*Page excerpt*
But that isn’t all there is here, we also find two reactions to Levi in this passage, and they show us two possible responses to sinners. Look at (30), how do the Pharisees deal with sinners? They quarantine them; they have nothing whatsoever to do with them. That is why they are horrified that Jesus and his disciples would be at eating with tax collectors and sinners. The Pharisees and their scribes are complaining and grumbling about what Jesus is doing – how could a good teacher do this? How could a prophet from God associate with sinners?  The Pharisees may have listened to Jesus teaching in the synagogues, they may have heard the message, the good news that he is proclaiming and seen the miracles but they still haven’t got it.

*Check your understanding*
1. Answer each question from the sermon excerpt about the Pharisees, one line each:
(a) How do the Pharisees deal with sinners?
(b) With whom are Jesus and his disciples eating?
(c) Where may the Pharisees have listened to Jesus teaching?
2. Rewrite the paragraph of the sermon excerpt beginning "But that isn't all there is here" as a short bulleted list that keeps its main facts.

*Provided information*
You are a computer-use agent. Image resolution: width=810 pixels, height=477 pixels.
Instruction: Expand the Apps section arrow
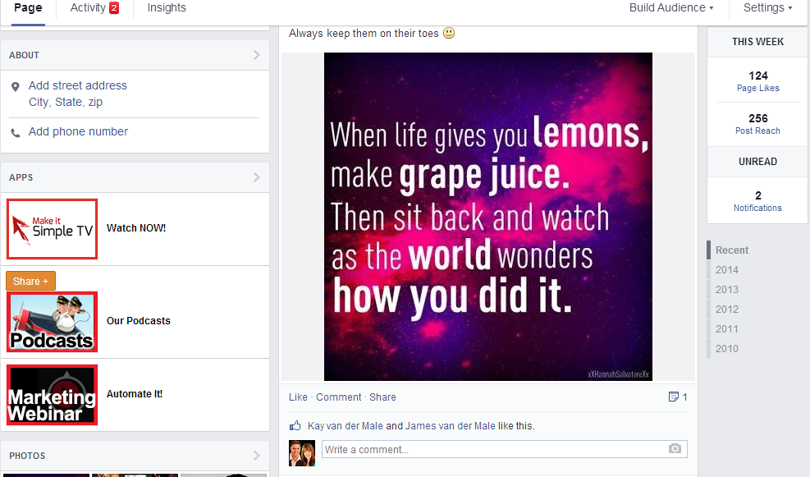click(x=257, y=177)
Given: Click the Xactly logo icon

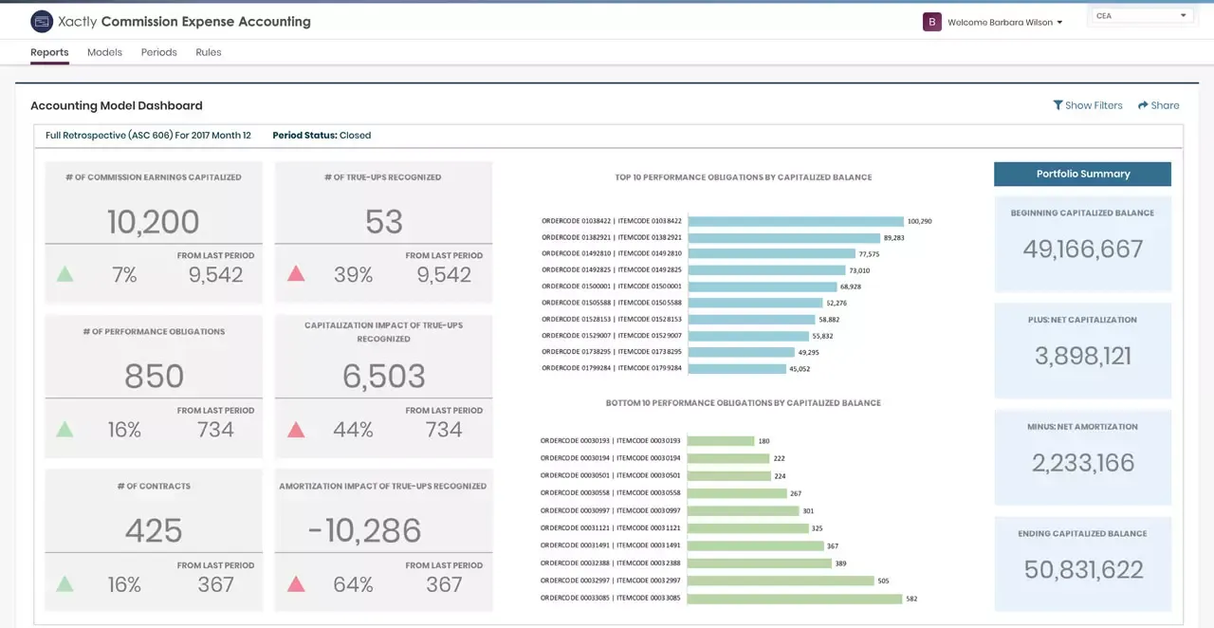Looking at the screenshot, I should click(42, 21).
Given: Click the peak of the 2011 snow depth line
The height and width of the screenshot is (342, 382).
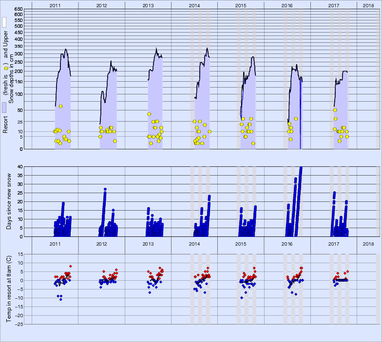Looking at the screenshot, I should point(66,49).
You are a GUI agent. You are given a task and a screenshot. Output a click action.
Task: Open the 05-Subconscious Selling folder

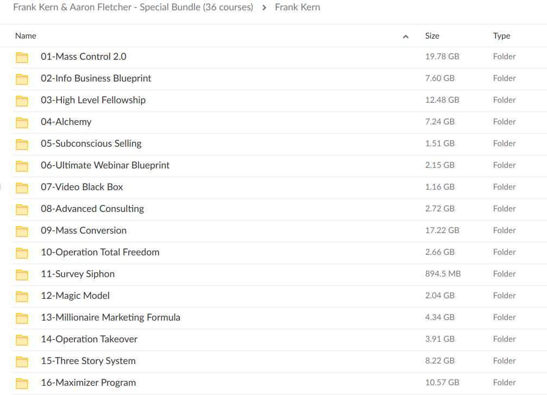tap(91, 143)
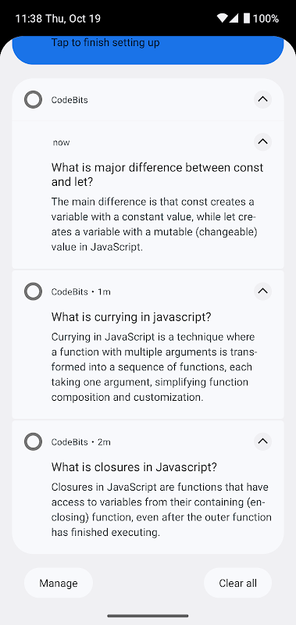Tap CodeBits icon on currying notification
This screenshot has height=625, width=296.
33,291

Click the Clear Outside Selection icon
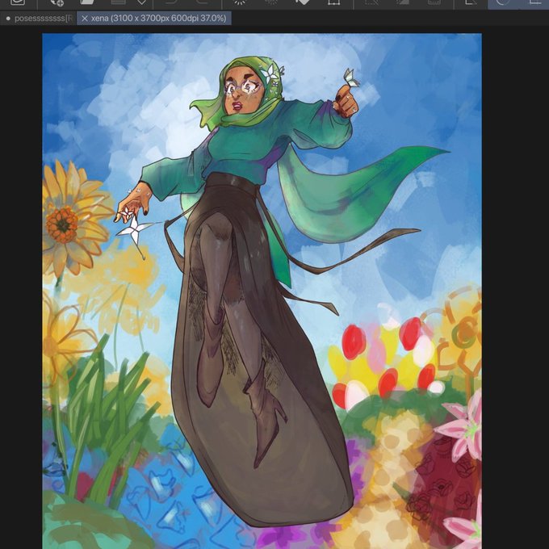point(271,2)
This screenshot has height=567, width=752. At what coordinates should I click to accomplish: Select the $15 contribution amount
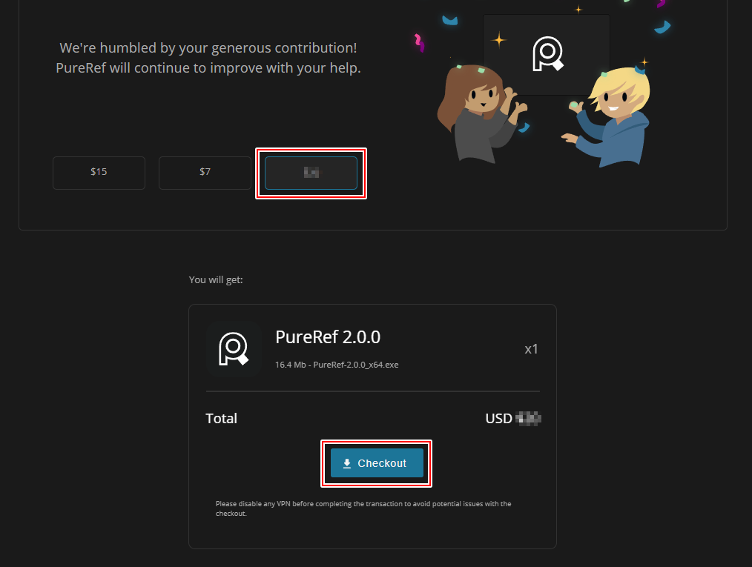click(99, 172)
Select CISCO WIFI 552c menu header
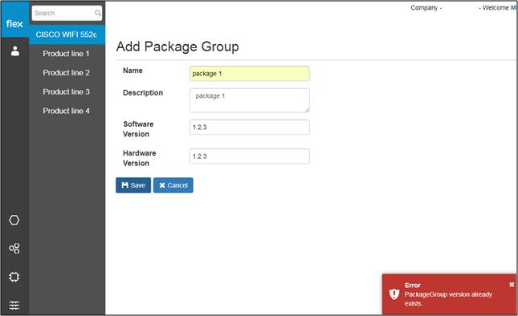This screenshot has width=518, height=316. tap(67, 34)
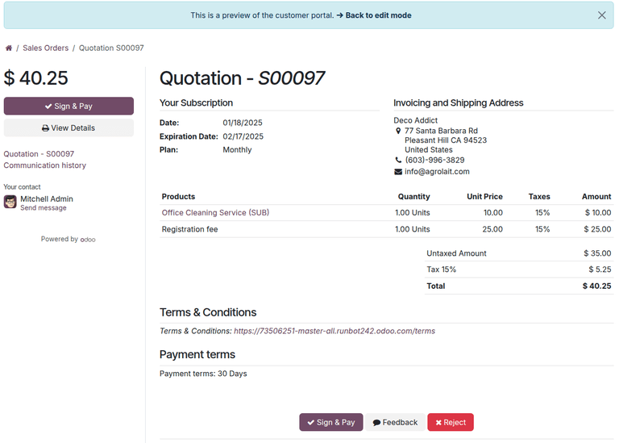Reject the quotation with Reject button
This screenshot has height=443, width=619.
point(451,422)
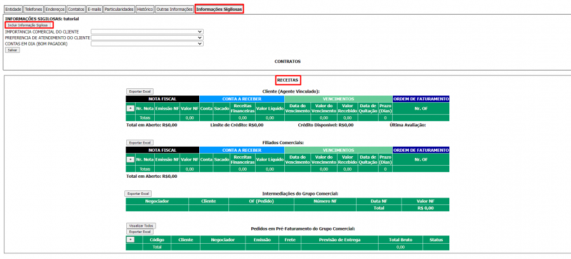The image size is (571, 259).
Task: Click the Visualizar Todos button
Action: pyautogui.click(x=141, y=225)
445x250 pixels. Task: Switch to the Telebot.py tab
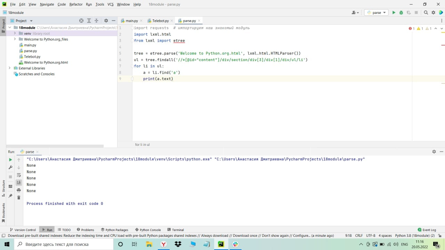pyautogui.click(x=160, y=21)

*Task responses*
1.
(a) They quarantine them and have nothing whatsoever to do with them.
(b) With tax collectors and sinners.
(c) In the synagogues.

2.
- The passage shows two reactions to Levi, which point to two possible responses to sinners.
- The Pharisees quarantine sinners and have nothing whatsoever to do with them.
- They are horrified that Jesus and his disciples are eating with tax collectors and sinners.
- The Pharisees and their scribes complain and grumble, asking how a good teacher or a prophet from God could associate with sinners.
- They may have heard Jesus teach in the synagogues, heard the good news, and seen the miracles, yet they still haven't got it.